What Is the Home Affordable Refinance Program?

Also called HARP, the Home Affordable Refinance Program is a federally backed mortgage refinance program that's designed to help homeowners who carry substantial balances on their mortgage loans. Initially conceived as a means for homeowners with high-interest loans to take advantage of persistently low rates on newly issued mortgages, HARP has proven useful for "underwater" homeowners who might otherwise abandon their homes to foreclosure. While it's difficult to pinpoint a precise figure, it's estimated that HARP has helped hundreds of thousands of struggling homeowners remain in their principal residences.

How the Program Works

In principle, HARP connects homeowners with lower-interest refinancing vehicles. The program draws from loans issued by hundreds of lenders around the country and provides federal subsidies to firms that agree to make low-rate loans. This effectively reduces the size of homeowners' monthly payments and encourages mortgage-holders to build equity in their homes at faster rates. HARP also gives homeowners the ability to convert adjustable-rate mortgages into fixed-rate vehicles that offer more predictability and stability. Finally, HARP makes provisions for homeowners who wish to convert 30-year mortgages to shorter-term loans that encourage the "ramping up" of home equity over relatively short periods of time.

Eligibility Requirements and Application Considerations

HARP has several basic eligibility requirements. Although these are subject to change, HARP is currently available to homeowners who meet the following qualifications:

  • Their loans closed on or before May 31, 2009
  • They have been current on their mortgages for 180 days and have missed no more than one payment over the past 365 days
  • Their loans must be backed by Fannie Mae or Freddie Mac
  • Their properties must be primary homes, single-family second residences or multi-family properties with no more than four units
  • Their loan-to-value ratios must be 80 percent or higher

Before applying for HARP, homeowners are advised to conduct thorough research and carefully evaluate their unique circumstances. Since HARP sources refinancing vehicles from hundreds of lenders, homeowners who participate aren't required to secure loans from their original lenders.

For more information on HARP eligibility, read through the FAQs on Zillow.

What About Second Mortgages?

HARP doesn't make any direct provisions for homeowners who carry second or "piggyback" mortgages on their homes. In other words, homeowners who have already attempted to refinance their mortgages can't use HARP to refinance their refinancing vehicles. Homeowners also aren't permitted to use any payments that they receive through HARP to make payments on their second mortgages. However, HARP tends to improve homeowners' cash flow. Cash-strapped borrowers can indirectly use the funds that they save through HARP to pay down the balances on secondary mortgage loans.

Recent and Potential Changes

Since its inception, HARP has undergone several potential changes. Others are currently being debated in Congress.

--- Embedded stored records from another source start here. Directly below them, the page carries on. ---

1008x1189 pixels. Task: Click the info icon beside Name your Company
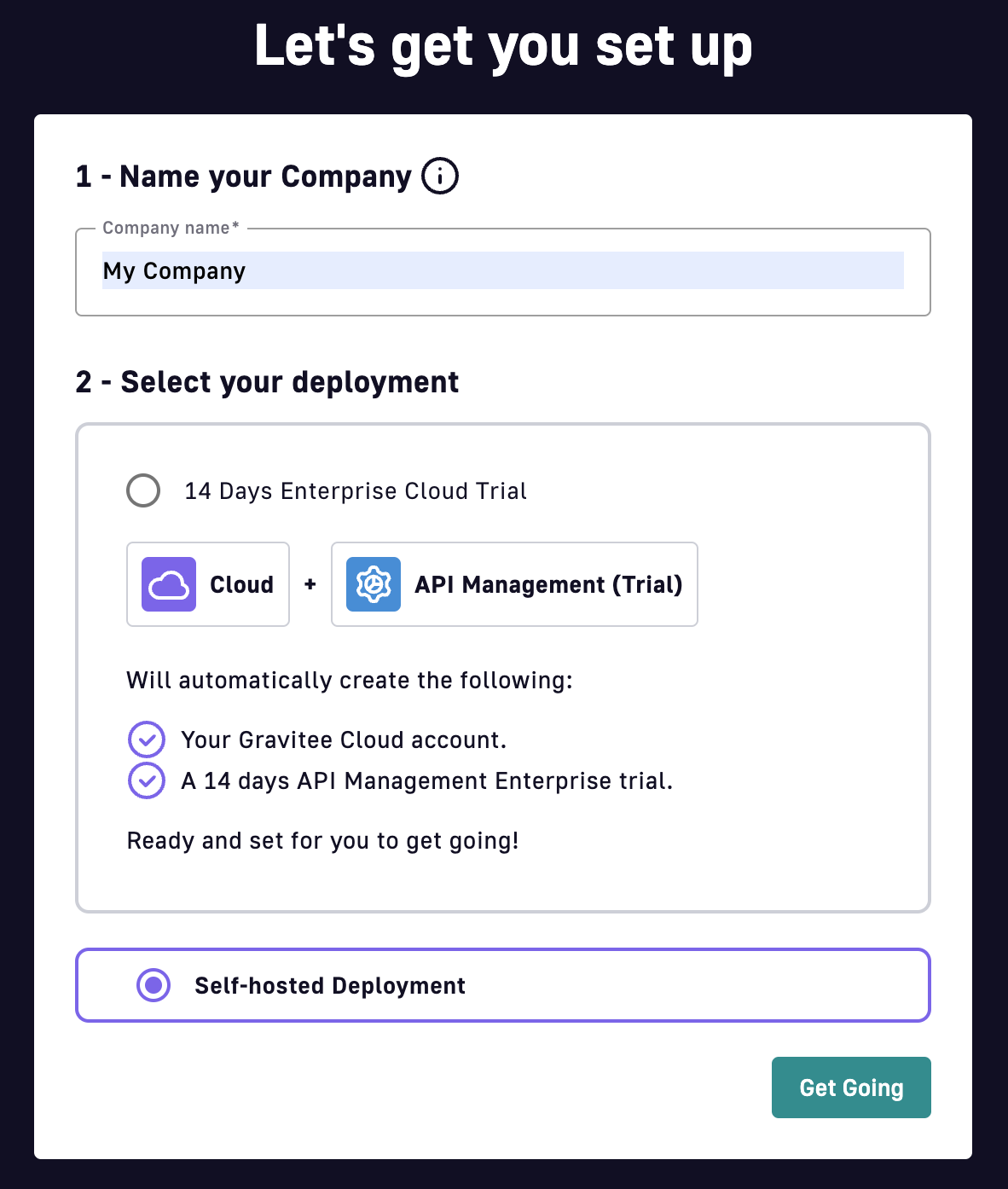440,177
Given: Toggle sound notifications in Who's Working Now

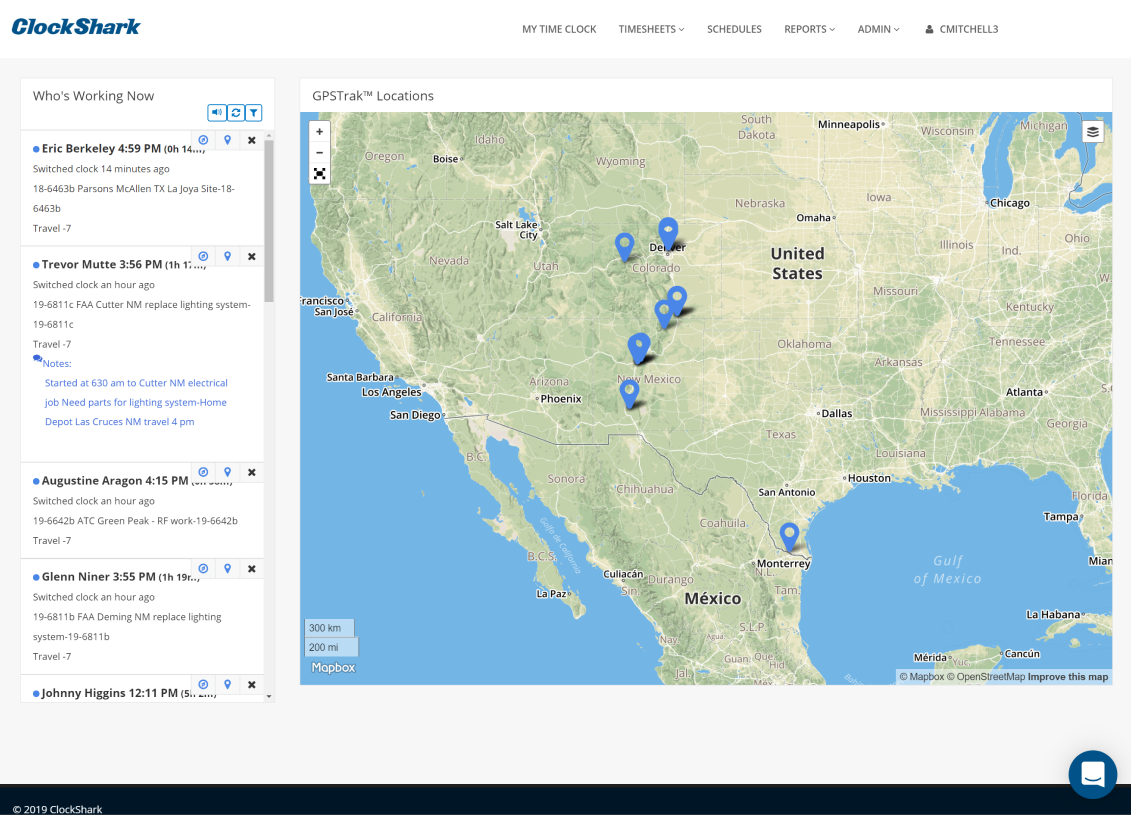Looking at the screenshot, I should coord(216,113).
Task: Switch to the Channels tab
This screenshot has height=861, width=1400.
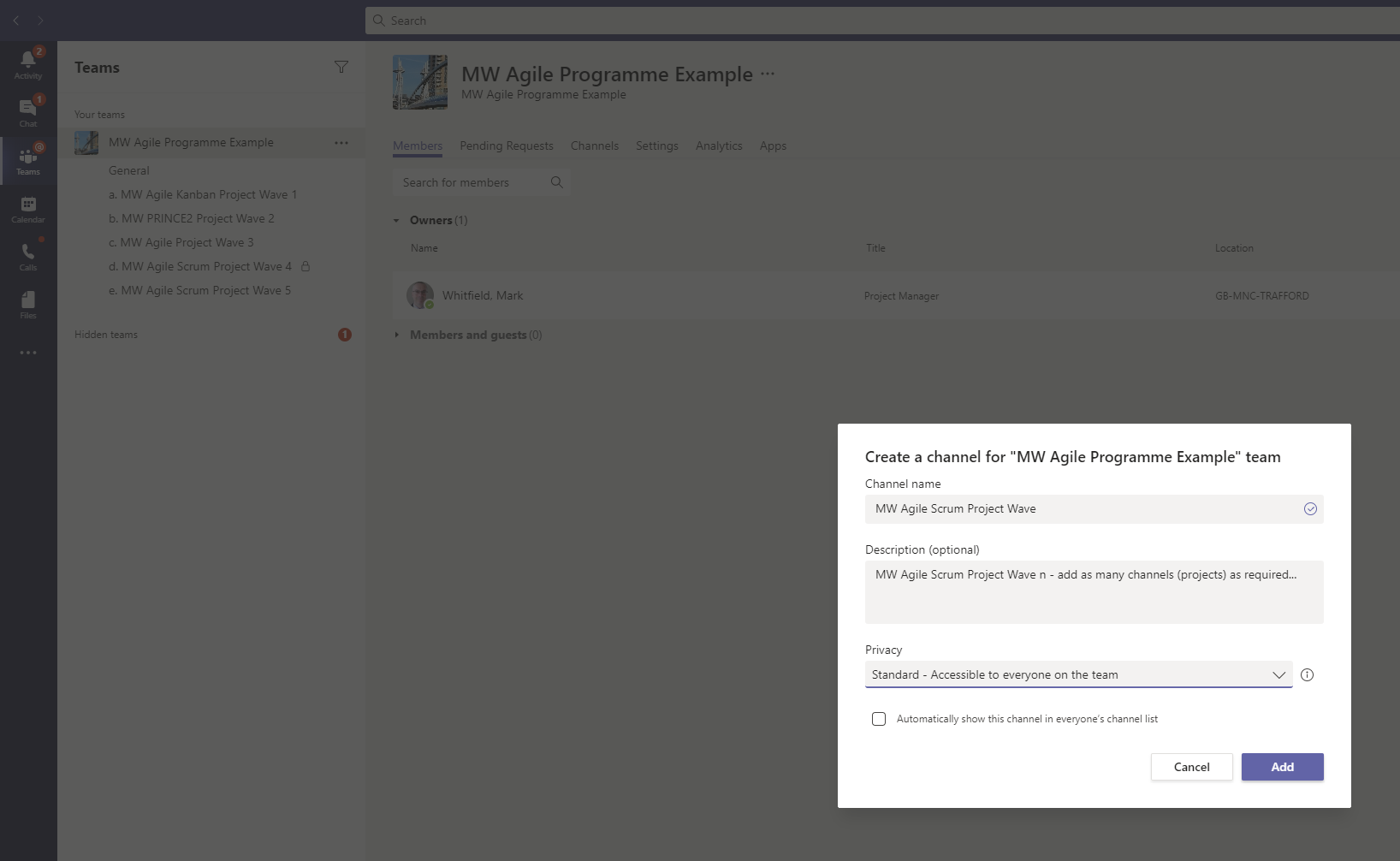Action: click(594, 146)
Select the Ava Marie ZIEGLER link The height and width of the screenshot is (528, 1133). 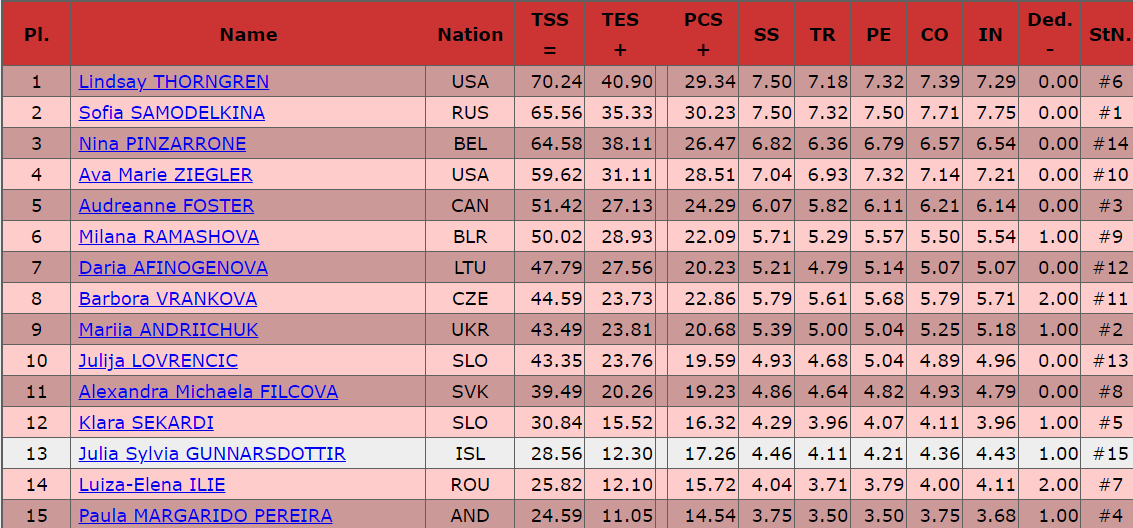(166, 175)
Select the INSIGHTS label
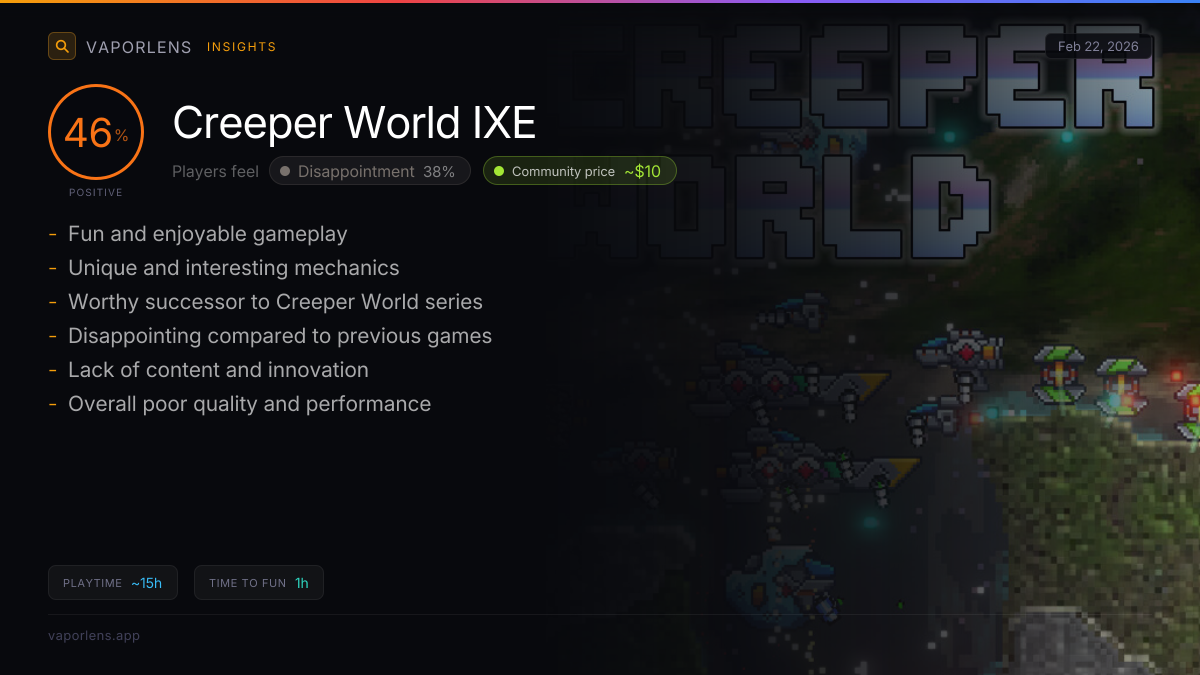The image size is (1200, 675). (x=242, y=47)
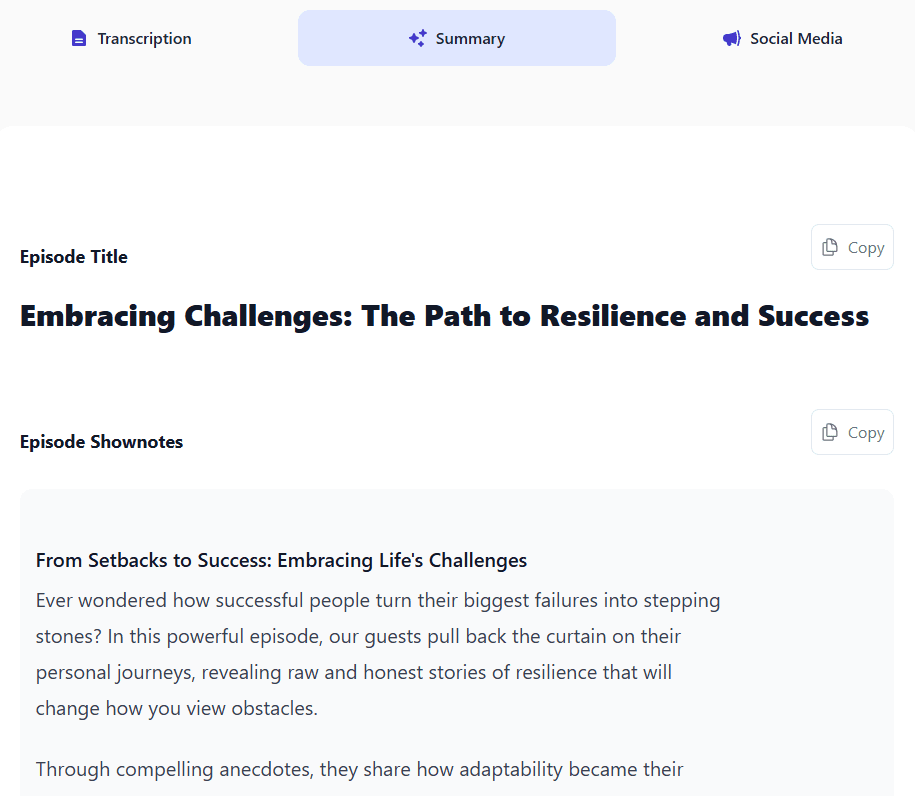Click the line starting 'stones? In this powerful episode'
Screen dimensions: 915x796
click(x=358, y=637)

In 2012, changes enacted to the program included:

  • The rescinding of a 125 percent loan-to-value cap
  • The removal of pre-approval appraisal requirements
  • Fewer risk-based fees and looser income verification requirements

In the coming months and years, another round of changes may make its way into law. Proposed changes to HARP include opening eligibility to mortgages that aren't backed by Fannie Mae and Freddie Mac. Additionally, income-eligibility and "first-time refinancing" requirements may be loosened even further. The cut-off date for eligible mortgages could also be extended to 2011. Homeowners who wish to refinance existing mortgages would do well to keep abreast of these potential changes.